Durante estos últimos años, hemos conocido casos que rebasan lo insólito y lo único que demuestran es que la crisis en la que se halla inmersa la justicia boliviana se ha profundizado: un médico que fue procesado y sentenciado con base en pruebas inexistentes (de acuerdo a la propia jueza que estuvo a cargo del proceso), el asesinato impune de una concejala por ejercer sus derechos políticos, la liberación de un asesino serial en la ciudad de El Alto, personas que denuncian hechos de corrupción y terminan siendo ellas las detenidas y procesadas, el proceso sin avances de campesinos torturados y humillados en la plaza principal de Chuquisaca, ex autoridades o líderes políticos que tuvieron y tienen que afrontar no uno sino diez o más procesos a la vez, y la lista puede seguir.

Recordar estos casos permite que las premisas que el Dr.
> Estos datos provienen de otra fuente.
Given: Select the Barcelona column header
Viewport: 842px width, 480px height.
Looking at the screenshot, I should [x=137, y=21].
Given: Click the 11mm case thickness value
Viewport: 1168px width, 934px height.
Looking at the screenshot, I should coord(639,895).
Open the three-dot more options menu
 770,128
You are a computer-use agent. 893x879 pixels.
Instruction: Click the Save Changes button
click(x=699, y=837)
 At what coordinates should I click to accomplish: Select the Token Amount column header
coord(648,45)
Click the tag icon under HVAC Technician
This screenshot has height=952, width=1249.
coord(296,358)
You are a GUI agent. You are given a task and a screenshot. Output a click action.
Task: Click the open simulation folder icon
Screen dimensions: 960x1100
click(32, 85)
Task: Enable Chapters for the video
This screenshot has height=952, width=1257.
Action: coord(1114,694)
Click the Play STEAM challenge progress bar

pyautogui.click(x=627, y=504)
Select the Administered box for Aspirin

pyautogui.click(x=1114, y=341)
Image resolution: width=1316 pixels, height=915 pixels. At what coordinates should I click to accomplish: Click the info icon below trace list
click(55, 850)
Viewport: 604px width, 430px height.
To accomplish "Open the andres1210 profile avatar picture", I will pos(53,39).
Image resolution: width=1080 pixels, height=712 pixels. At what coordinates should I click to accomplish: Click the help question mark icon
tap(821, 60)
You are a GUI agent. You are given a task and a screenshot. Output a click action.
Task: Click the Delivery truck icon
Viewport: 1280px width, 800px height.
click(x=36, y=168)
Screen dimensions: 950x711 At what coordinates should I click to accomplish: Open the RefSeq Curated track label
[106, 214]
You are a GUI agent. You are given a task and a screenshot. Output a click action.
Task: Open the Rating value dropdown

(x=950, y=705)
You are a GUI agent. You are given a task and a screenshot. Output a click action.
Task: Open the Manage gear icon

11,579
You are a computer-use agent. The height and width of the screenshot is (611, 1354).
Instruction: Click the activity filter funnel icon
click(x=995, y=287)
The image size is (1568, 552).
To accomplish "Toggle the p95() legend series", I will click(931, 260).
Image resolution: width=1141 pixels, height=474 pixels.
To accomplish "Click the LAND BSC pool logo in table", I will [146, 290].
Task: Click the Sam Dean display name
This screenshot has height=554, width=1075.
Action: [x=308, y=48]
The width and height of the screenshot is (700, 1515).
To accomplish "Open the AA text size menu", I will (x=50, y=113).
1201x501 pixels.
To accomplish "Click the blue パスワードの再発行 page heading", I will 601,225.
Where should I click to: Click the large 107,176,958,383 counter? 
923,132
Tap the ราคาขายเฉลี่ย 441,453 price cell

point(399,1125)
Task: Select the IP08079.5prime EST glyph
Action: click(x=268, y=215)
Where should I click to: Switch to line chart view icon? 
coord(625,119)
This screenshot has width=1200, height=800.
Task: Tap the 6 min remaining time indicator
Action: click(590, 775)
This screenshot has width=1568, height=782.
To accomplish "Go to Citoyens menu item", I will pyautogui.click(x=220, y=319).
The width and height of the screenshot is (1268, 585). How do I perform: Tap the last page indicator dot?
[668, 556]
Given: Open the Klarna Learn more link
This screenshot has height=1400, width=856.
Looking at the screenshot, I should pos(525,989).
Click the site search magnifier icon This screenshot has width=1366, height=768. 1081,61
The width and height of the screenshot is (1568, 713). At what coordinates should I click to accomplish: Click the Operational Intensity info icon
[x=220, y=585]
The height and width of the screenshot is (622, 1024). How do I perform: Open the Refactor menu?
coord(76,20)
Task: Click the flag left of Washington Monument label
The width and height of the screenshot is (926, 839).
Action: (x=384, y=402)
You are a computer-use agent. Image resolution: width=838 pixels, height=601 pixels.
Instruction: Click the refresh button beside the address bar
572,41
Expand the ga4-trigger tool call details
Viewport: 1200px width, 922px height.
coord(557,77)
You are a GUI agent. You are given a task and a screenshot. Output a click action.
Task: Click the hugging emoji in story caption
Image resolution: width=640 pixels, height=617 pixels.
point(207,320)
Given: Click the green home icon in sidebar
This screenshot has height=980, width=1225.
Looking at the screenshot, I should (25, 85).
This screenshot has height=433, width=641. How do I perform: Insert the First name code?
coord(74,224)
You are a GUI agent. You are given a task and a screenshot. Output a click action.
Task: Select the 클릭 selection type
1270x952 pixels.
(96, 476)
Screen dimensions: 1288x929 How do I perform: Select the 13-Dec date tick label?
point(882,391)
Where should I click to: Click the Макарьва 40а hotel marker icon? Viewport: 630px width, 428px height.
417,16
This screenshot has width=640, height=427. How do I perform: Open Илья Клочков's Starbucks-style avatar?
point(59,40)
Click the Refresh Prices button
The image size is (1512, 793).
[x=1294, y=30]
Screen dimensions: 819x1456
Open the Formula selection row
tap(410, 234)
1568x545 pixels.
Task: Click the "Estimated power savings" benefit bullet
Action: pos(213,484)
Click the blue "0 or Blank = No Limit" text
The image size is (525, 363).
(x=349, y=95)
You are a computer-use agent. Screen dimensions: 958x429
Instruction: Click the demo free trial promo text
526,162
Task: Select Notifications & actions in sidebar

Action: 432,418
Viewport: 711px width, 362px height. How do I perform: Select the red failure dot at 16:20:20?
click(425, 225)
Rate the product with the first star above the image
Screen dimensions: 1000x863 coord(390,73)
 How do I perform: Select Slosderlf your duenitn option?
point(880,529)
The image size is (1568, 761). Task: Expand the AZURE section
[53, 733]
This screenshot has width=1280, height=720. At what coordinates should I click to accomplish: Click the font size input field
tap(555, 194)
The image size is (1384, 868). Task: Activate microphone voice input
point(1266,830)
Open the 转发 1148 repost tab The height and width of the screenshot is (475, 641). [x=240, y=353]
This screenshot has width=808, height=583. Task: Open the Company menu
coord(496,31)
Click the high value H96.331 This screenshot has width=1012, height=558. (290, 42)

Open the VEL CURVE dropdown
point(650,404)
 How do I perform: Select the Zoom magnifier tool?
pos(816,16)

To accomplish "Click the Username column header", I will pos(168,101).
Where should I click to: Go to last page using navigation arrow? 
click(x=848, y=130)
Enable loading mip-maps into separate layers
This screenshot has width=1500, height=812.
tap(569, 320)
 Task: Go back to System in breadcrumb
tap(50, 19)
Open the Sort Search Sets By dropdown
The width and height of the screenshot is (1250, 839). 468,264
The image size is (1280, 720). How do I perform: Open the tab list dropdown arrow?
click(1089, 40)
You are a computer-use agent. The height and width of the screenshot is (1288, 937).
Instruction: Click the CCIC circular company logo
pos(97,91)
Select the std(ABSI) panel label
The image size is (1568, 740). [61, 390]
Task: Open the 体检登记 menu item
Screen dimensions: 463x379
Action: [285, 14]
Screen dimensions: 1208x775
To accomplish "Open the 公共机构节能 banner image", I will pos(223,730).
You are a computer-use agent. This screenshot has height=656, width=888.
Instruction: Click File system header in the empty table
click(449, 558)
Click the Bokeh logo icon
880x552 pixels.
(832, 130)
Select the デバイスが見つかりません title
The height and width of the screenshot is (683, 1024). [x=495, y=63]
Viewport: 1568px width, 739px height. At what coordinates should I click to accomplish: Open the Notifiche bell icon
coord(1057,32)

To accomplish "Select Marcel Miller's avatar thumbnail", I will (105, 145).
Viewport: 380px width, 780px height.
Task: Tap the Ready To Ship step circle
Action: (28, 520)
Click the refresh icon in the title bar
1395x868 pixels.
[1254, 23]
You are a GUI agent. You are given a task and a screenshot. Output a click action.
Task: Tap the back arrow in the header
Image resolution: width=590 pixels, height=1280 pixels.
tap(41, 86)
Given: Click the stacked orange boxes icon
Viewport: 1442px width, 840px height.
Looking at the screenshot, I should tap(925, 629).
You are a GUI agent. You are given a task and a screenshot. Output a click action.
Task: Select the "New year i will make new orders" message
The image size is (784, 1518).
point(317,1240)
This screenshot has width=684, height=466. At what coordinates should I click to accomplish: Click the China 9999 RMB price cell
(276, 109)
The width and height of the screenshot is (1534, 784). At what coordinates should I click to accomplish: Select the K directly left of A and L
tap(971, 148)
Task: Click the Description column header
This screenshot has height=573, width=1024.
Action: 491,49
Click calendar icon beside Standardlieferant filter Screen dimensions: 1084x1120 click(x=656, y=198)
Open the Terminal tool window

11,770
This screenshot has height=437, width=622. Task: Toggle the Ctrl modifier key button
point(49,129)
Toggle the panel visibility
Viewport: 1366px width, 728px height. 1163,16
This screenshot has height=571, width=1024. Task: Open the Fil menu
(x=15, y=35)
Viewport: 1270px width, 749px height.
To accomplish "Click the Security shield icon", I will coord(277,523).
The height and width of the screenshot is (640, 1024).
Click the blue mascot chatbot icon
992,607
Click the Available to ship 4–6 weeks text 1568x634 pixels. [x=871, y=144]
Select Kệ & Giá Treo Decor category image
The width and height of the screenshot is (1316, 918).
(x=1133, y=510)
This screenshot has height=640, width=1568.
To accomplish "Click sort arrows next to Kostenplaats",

Blattman nos repetía en las aulas tengan más sentido que nunca y me hacen pensar en la necesidad de que la tan esperada reforma judicial se encare lo más antes posible con la participación plena de la sociedad civil. Así también, y en atención a que la misma tomará su tiempo en organizarse e implementarse, es importante que las actuales autoridades encargadas de impartir justicia asuman la obligación de recuperar, a través de su accionar, la credibilidad y confianza de la población. Aún están a tiempo.

Las personas que se hallan sometidas a un proceso penal y las familias de las víctimas deben tener la certeza de que se juzgan y condenan hechos tipificados como delitos de manera previa en la ley (acciones u omisiones); que se presumirá la inocencia del imputado hasta que se pruebe lo contrario; que se cumplirán los procedimientos establecidos en la ley para detención y procesamiento, caso contrario, pueden ser considerados nulos; que la sanción sea resultado de un análisis técnico y objetivo del hecho y de su intencionalidad (dolo o culpa) y que por lo tanto es proporcional y tiene una finalidad distinta a la venganza y finalmente, tienen el derecho que el Estado garantice una justicia imparcial y oportuna.

Hasta el momento han sido varios los intentos de llevar adelante una reforma judicial en el país, incluso impulsados por el actual gobierno, los que lamentablemente fracasaron. El martes pasado se difundió la noticia de que la Iglesia Católica y otras organizaciones vinculadas a ella se sumarán a la iniciativa de un grupo de juristas independientes para la recolección de firmas a efectos de realizar un referéndum con este propósito. Esperemos que esta iniciativa se haga realidad y que en el momento de proyectar las reformas se piense en todas y todos los bolivianos que reclaman justicia.